Las Lavanderas Baños

La lavanderas un oficio que se realizaba la pie de la Cascada de la Virgen. Conoce esta historia

Las Lavanderas

Es lunes, comienza la semana después de un domingo de misa y de descanso. Por la calle Montalvo van desfilando una a una las lavanderas. Llevan sobre sus espaldas enormes bultos de ropa envueltos en una sábana, van rumbo a las lavanderías municipales que quedan al pie de la cascada de la Virgen. Vienen de algunos lugares del pueblo a ocupar sus puestos de trabajo que cada una se ha asignado. Caminan con su cuerpo encorvado por el peso de su carga.

Oficio Lavandera

Unas van descalzas sin importarles las piedras de la calle; sus pies se han acostumbrado a pisar aun en las piedras puntiagudas sin que se hagan daño, otras van con sus guaguas porque no tienen con quien dejarlos en casa. Las niñas más grandes son de gran valía porque también van cargadas de ropa ajena y les ayudan a sus madres por lo menos a exprimir las "prendas". Mirándoles de lejos parece que el paisaje cobra vida, una vida de envolturas blancas que se mueven en compases lentos. Sus fuerzas van agotándose hasta llegar a su destino. Algunas hacen una pausa arrimadas a la pared de alguna casa o a algún "cerco", otras avanzan como queriendo coronar su arrojo con el último vigor de su espíritu. Llegan, un suspiro de alivio se escapaba de sus labios al dejar en el suelo el fardo y luego de un merecido descanso, comienzan la tarea de clasificar la ropa para hacer más rápido su oficio.

La ropa está remojada el tiempo suficiente para que la "mugre se suavice". El ritual comienza. Dobladas sus espaldas, con sus manos marchitas por el frío, y la fuerza de sus brazos maltratados por la pobreza, restriegan en la piedra cada "pieza", parece al verlas, que una música imperceptible del agua les enviara su ritmo cadencioso, porque, casi al mismo tiempo mueven sus cuerpos y sus cabezas, de atrás hacia adelante, en una danza casi interminable.

De vez en cuando, alguien alza su brazo y deja caer con energía la ropa sobre el calicanto, el agua se aspergea en el espacio formando pequeños arcoíris; es necesario hacerlo para que el "sucio" se desprenda con más facilidad. Pienso que en cada golpe, la lavandera descarga su rabia de protesta hacia su suerte, quizás sin darse cuenta. La mañana avanza, aprovechan el sol para tender la ropa blanca sobre la hierba, cada una en el lugar que le corresponde, sin pasarse sus límites.

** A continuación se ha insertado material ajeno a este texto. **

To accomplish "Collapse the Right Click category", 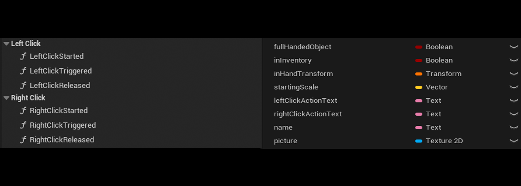I will pos(6,98).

Es el mediodía, es necesario regresar a sus casas. Recogen una a una cada pieza y van haciendo nuevamente la carga para llevarla a sus espaldas. Ahora está más pesada, la ropa está mojada y humedece la espalda adolorida. El camino de regreso es más lento y agobiante, los músculos se adormecen y flaquean sus bríos afligidos de pesares. La ropa es tendida en cordeles para recibir las caricias del sol que dejan el tejido muy suave y con olor a brisas naturales. El fogón está apagado, nadie prendió la hoguera, serán las mismas manos cansadas y envejecidas que buscarán la leña para con diligencia preparar sus alimentos y reponer las fuerzas perdidas en la brega y esperar el mañana, para volver de nuevo a su rutina diaria de tortuosas fatigas.

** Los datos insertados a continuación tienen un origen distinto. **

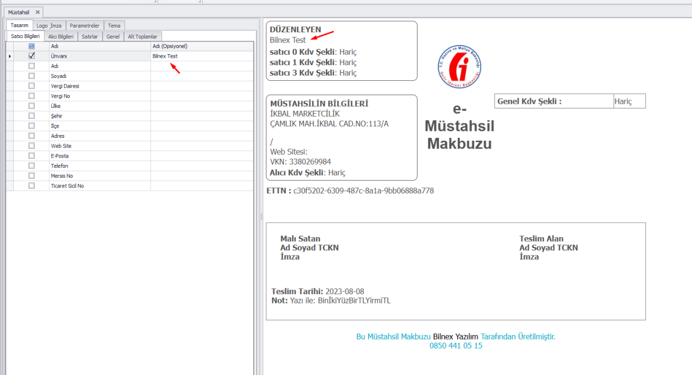Check the Vergi No checkbox
Screen dimensions: 692x375
(x=32, y=96)
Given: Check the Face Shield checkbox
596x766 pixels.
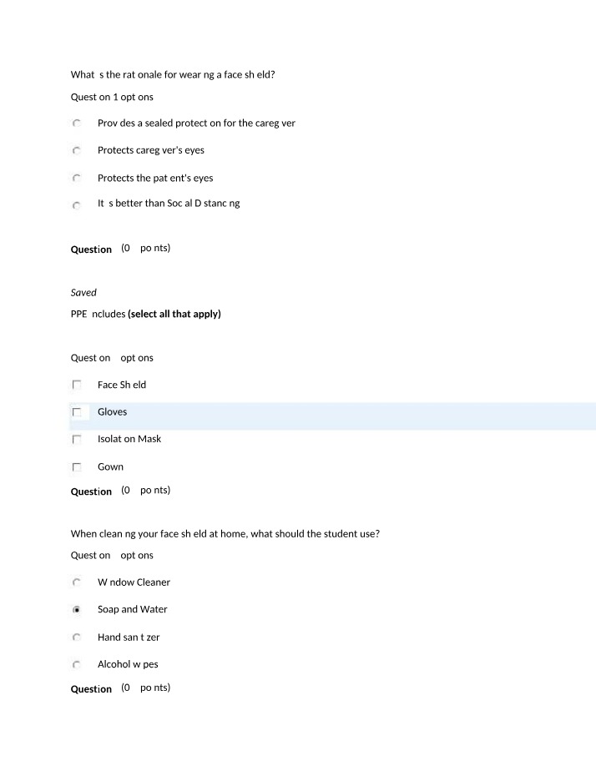Looking at the screenshot, I should pos(77,385).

Un día nuevo comienza, las horas pasan y ninguna lavandera se ve venir por la calle, ¿Qué habrá pasado? Se quedaron dormidas soñando en piletas de luces, con aguas cristalinas que bañan su rostro de esperanzas y en castillos rutilantes en donde la ropa se tiñe de blancura y despiden aromas de rosales brillantes. Ahl, el viejo almanaque Bristol, de hojas amarillentas, dice que es "luna tierna" y nadie lava su ropa porque la luna le "cierne" de agujeros.

La lavandera se quedará esperando que la luna madure para empezar de nuevo su extenuante trabajo. En esa semana, tendrá que acercarse a alguna casa en donde "presta sus servicios" para pedir un "suplido" con el que podrá mantenerse unos días hasta que la luna esté ""Ilena". 

Manos de lavandera, extenuadas y yertas, cansadas y ateridas buscando en las mañanas cobijarse de soles; rostros ceñudos, tristes, marcados por los surcos de sudor y de lágrimas; espaldas encorvadas que ya no cargan fardos, pero cargan los años llegados con premura; miradas que se apagan en volátiles luces, como efímeras eran las pompas de jabón que salían de sus ágiles manos, Asi se irán al cielo, envueltas en blancura de espumas sempiternas, a jugar con las nubes y en preciosas piletas de fulgores divinos.